» **INSTRUCTIONS FOR THE TASK**
Can you write out the rows below again with each "Given" changed to "Instruction", keeping everything else the same and leaving out the pictures?

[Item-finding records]
◇ ◇ ◇ ◇ ◇

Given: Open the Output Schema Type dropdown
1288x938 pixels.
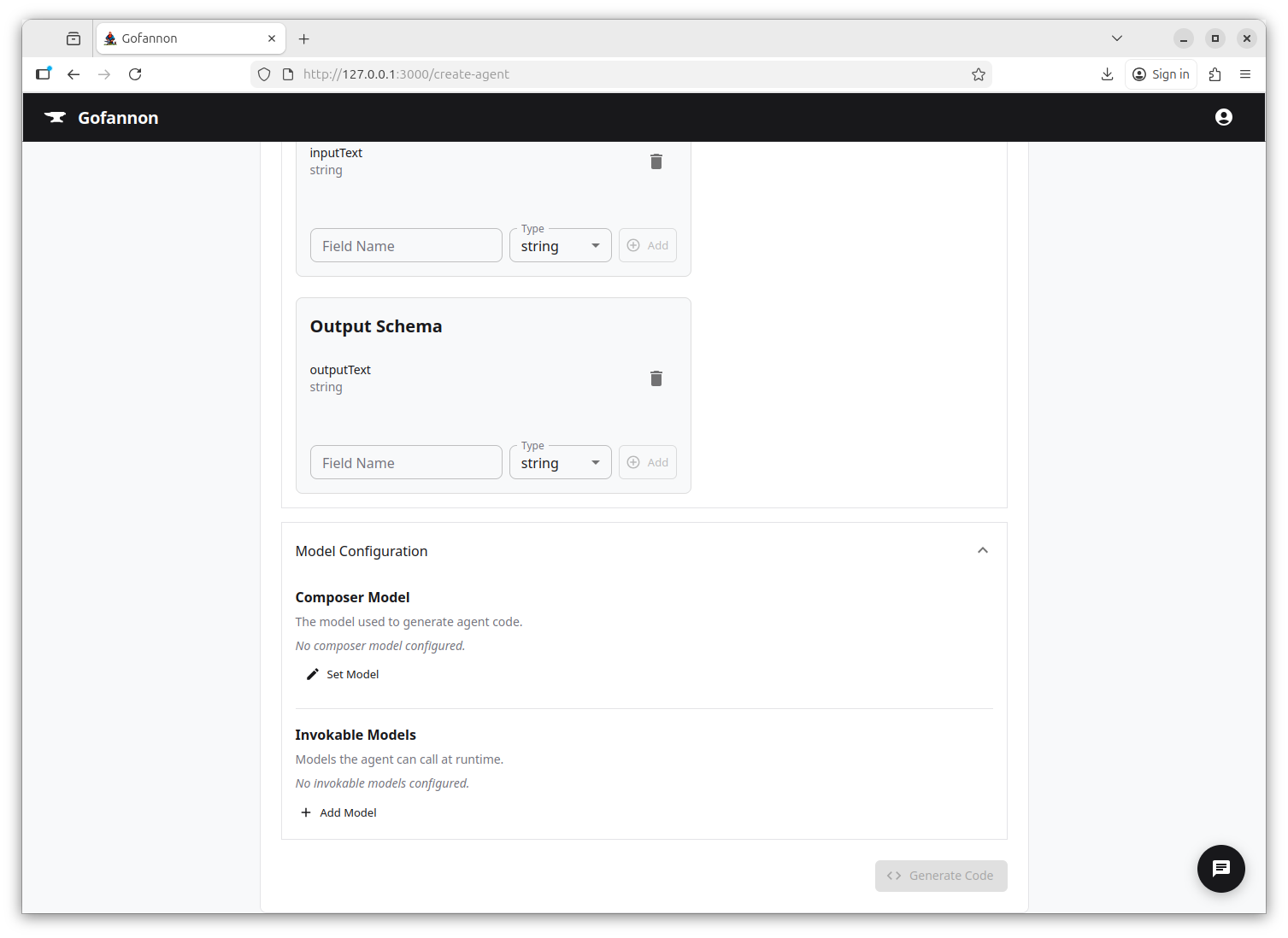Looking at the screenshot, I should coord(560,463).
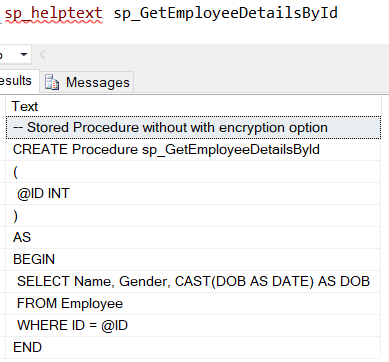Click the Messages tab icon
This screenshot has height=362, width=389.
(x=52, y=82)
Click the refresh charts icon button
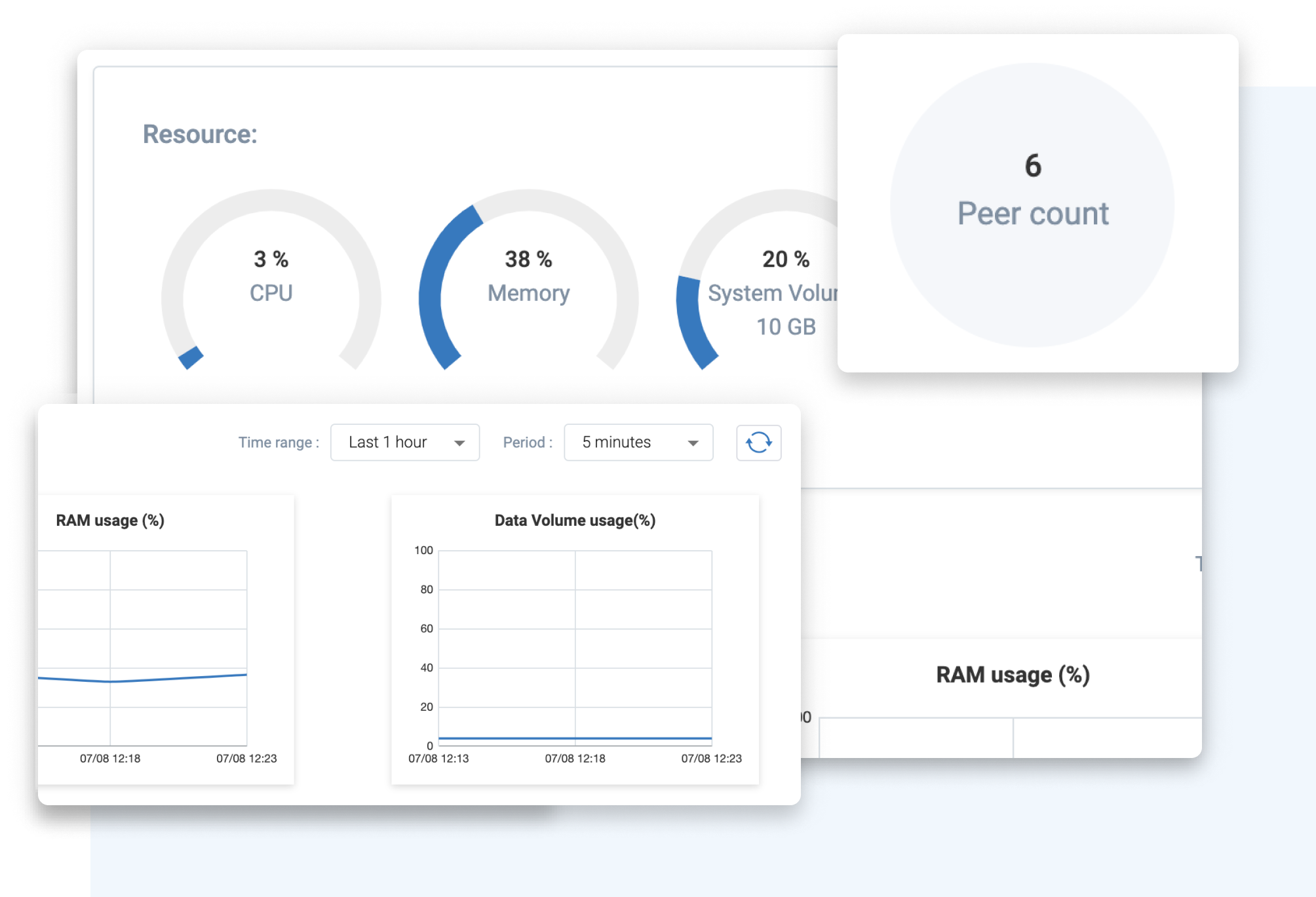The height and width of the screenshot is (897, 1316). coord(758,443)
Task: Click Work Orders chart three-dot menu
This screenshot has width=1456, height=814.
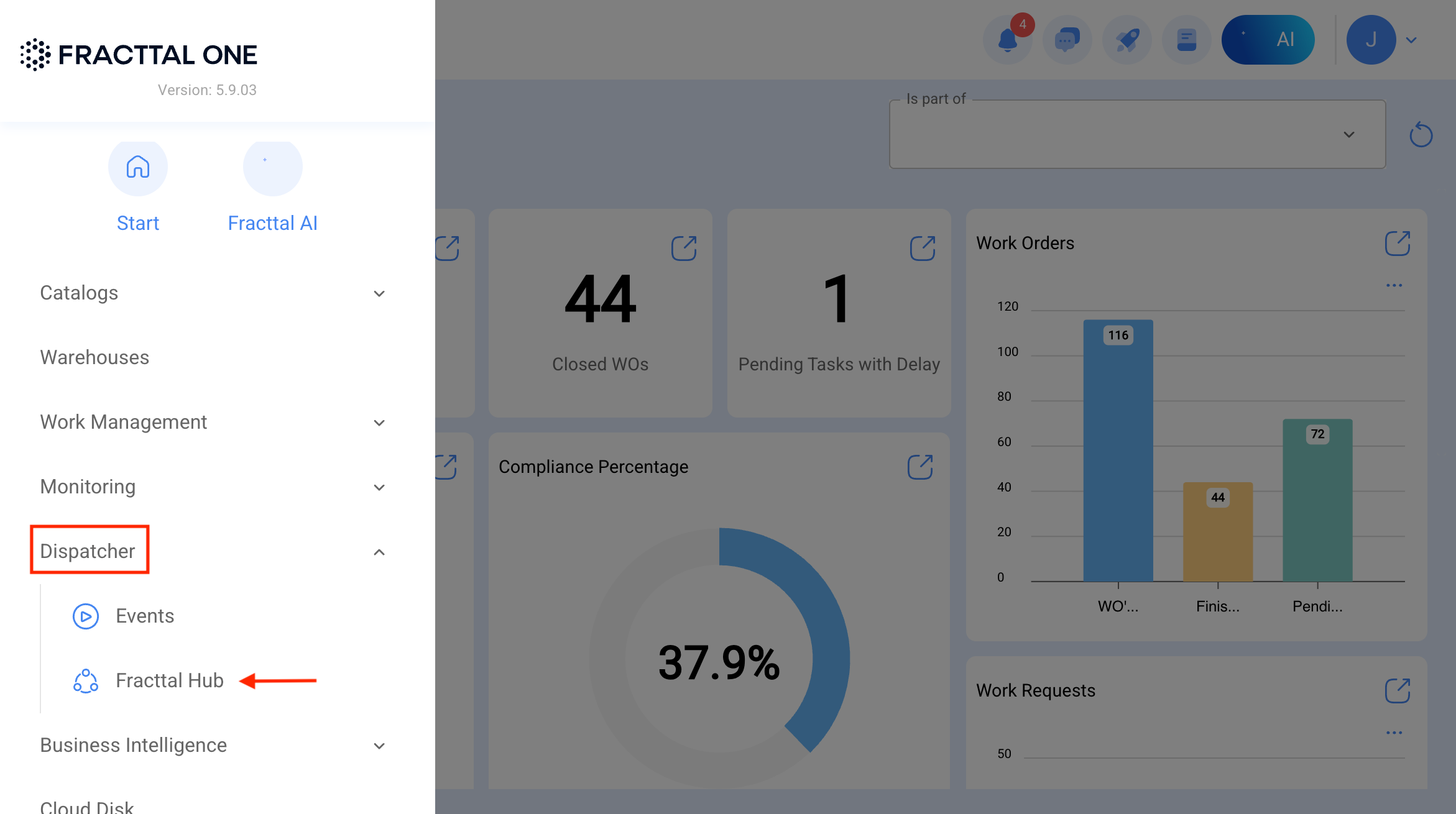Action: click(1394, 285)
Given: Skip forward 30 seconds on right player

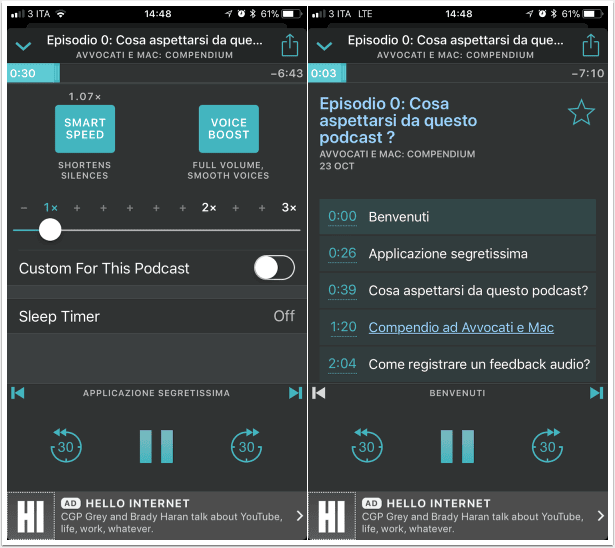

◇ ◇ ◇ ◇ ◇

» **RESULT BELOW**
Instruction: Open the Output Schema Type dropdown
1288x938 pixels.
Looking at the screenshot, I should coord(560,463).
Click the Messages tab icon
This screenshot has height=362, width=389.
(x=52, y=82)
Click the refresh charts icon button
The height and width of the screenshot is (897, 1316). coord(758,443)
Task: Click Work Orders chart three-dot menu
This screenshot has width=1456, height=814.
Action: click(1394, 285)
Instruction: Skip forward 30 seconds on right player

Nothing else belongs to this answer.